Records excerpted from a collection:
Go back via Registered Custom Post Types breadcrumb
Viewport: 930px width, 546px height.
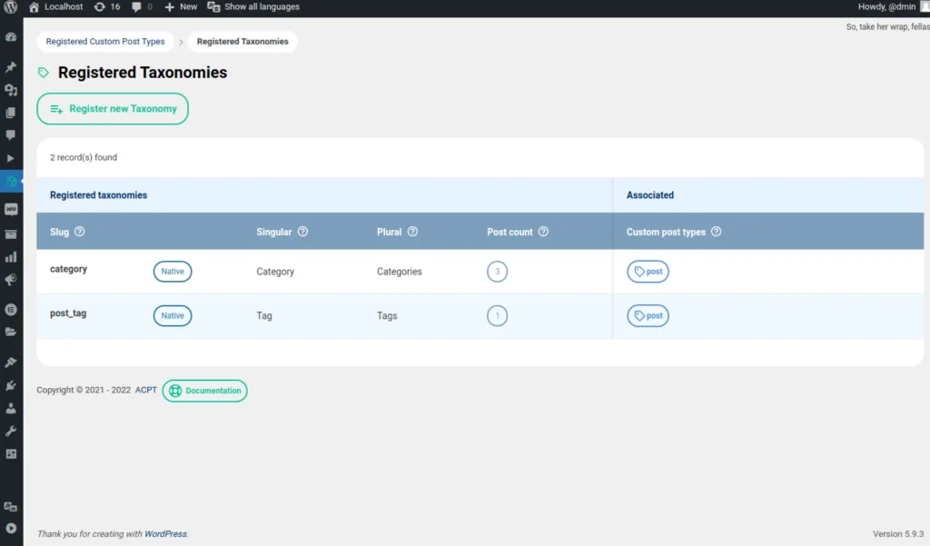pos(104,41)
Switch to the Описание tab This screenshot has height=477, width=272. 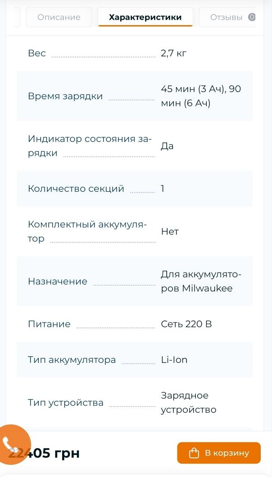click(59, 18)
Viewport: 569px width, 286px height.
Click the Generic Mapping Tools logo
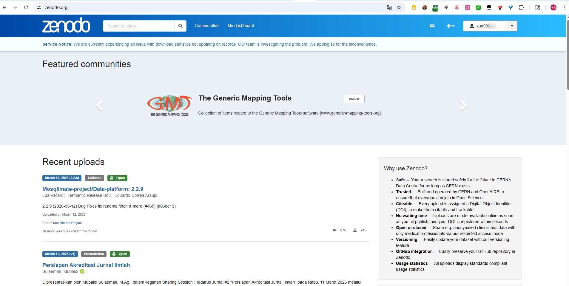coord(169,105)
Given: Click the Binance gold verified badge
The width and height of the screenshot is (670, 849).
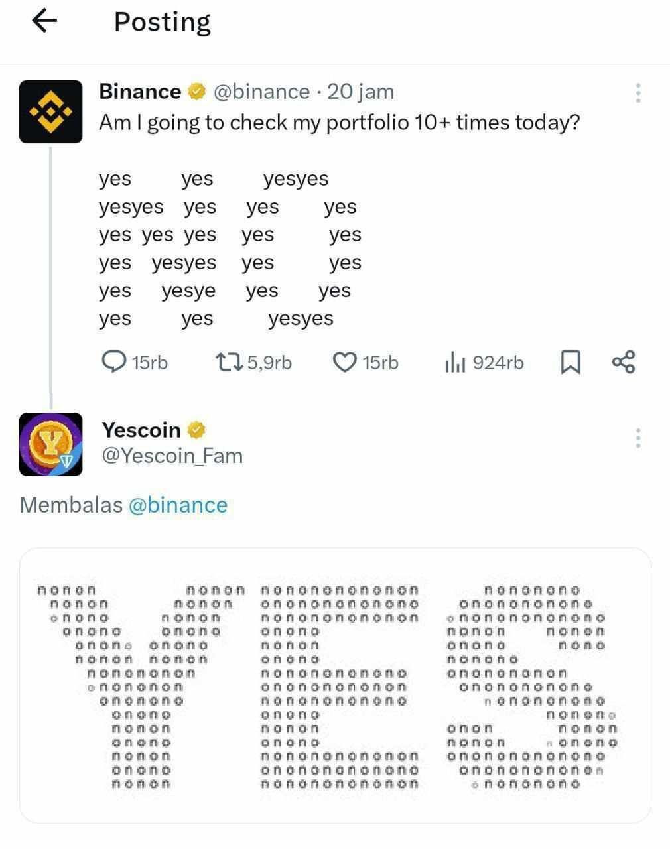Looking at the screenshot, I should pos(196,92).
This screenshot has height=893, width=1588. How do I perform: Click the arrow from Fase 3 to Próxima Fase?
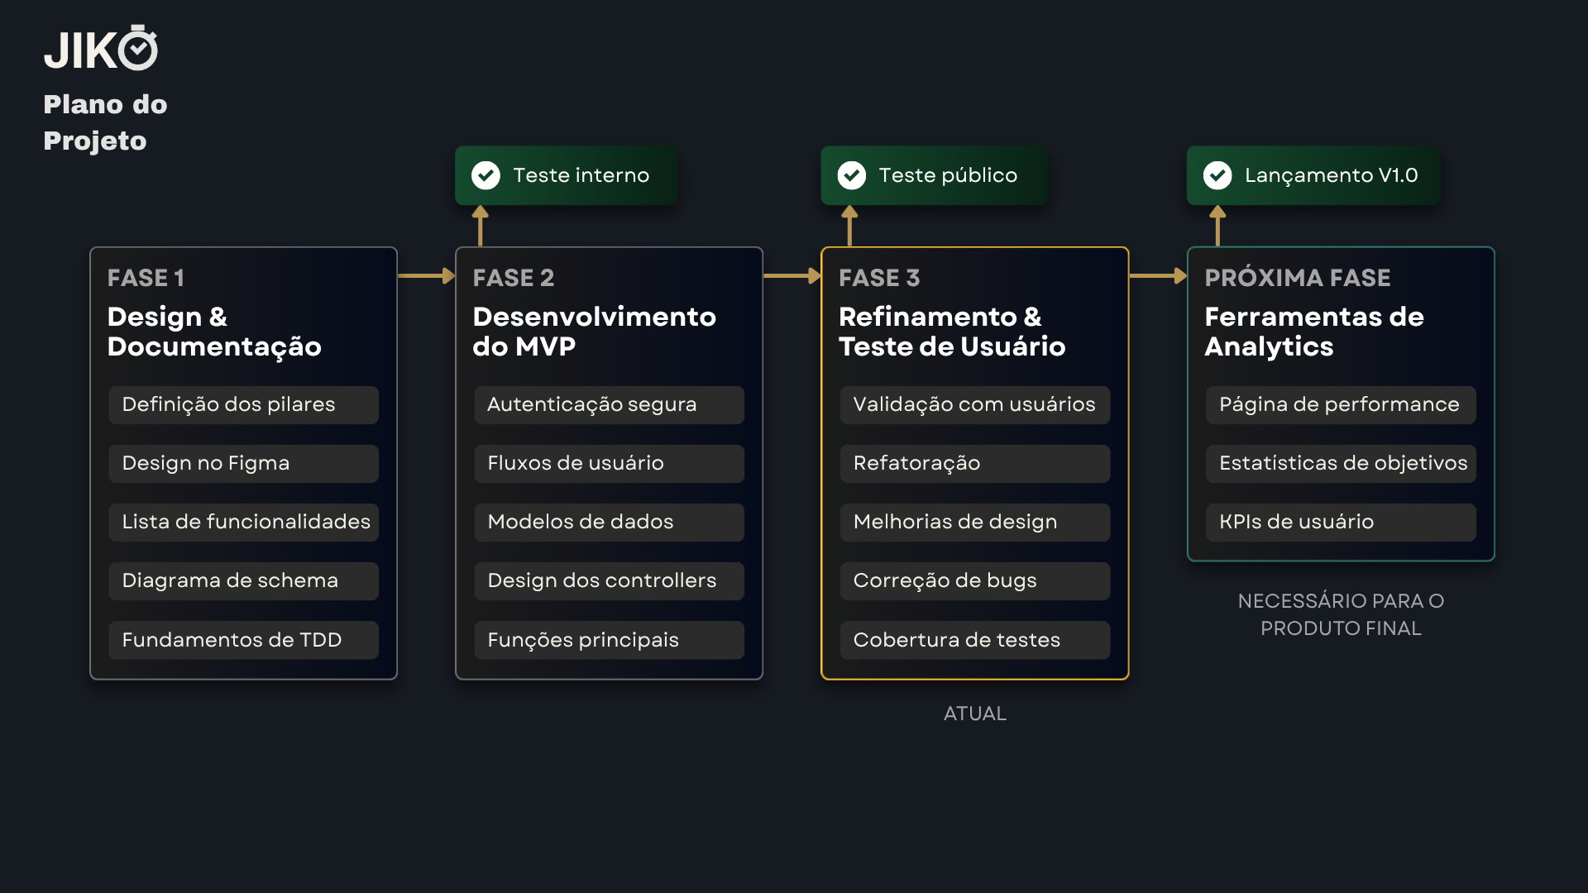click(1158, 275)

-- What you are asked to do --
Skipping any pictures, copy the line that holds "The width and" and each line after it through the last line of the records, unchanged, and no other lines.

-- Answer space --
The width and height of the screenshot is (670, 849).
Looking at the screenshot, I should pos(196,92).
This screenshot has height=893, width=1588. How do I perform: Click the arrow from Fase 3 to Próxima Fase?
click(1158, 275)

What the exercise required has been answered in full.